[Records from a collection]
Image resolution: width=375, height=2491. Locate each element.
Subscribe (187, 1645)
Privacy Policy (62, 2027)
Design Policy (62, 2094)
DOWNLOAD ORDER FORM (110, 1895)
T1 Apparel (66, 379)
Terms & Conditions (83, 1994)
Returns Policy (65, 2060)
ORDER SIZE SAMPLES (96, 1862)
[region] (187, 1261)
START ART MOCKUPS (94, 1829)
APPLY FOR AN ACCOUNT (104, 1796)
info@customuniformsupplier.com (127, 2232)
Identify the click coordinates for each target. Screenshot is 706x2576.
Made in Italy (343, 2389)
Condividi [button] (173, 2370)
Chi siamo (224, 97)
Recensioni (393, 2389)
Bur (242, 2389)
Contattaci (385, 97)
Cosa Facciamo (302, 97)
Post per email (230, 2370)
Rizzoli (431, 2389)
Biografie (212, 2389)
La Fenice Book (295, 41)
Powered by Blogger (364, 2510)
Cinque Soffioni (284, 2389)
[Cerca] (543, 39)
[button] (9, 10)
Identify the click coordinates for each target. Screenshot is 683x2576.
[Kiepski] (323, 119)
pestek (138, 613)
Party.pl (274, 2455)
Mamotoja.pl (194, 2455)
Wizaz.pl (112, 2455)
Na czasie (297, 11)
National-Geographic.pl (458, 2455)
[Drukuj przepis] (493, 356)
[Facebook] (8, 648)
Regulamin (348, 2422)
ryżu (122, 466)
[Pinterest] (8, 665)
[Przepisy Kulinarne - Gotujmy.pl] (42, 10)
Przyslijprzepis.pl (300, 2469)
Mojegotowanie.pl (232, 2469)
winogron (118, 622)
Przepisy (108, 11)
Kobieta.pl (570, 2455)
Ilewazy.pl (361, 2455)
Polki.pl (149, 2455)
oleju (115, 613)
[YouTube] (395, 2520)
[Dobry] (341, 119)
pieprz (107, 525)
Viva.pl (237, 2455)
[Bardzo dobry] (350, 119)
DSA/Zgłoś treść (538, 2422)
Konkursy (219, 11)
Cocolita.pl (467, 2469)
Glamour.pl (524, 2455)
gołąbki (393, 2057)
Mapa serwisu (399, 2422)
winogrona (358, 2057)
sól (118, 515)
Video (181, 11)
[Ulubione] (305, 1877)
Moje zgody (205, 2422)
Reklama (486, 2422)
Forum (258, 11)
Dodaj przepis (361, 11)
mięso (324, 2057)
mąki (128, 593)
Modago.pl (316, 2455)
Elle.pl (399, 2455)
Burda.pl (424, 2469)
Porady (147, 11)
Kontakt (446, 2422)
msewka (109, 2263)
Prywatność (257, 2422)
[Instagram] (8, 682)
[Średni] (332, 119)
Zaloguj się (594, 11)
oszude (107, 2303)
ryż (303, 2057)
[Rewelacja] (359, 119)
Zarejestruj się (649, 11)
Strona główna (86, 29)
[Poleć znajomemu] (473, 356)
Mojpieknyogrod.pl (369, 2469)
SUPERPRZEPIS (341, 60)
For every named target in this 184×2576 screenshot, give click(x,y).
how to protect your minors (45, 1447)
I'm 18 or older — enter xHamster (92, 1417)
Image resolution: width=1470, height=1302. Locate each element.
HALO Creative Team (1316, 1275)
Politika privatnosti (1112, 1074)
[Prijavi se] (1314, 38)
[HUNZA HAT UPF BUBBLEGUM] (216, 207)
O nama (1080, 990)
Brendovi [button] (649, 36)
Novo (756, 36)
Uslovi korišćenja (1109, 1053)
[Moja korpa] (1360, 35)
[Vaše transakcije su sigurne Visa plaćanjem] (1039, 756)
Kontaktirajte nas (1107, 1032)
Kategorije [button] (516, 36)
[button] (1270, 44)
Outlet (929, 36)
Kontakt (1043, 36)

_Work order_
For every line in the data above that has the string "each", return that line.

_The completed task_
Image resolution: width=375, height=2491. Locate each element.
Identify the click coordinates for each target. Screenshot is 706x2576.
Identify the click coordinates for each target. Screenshot is 683x2576.
Image resolution: width=1470, height=1302. Locate each element.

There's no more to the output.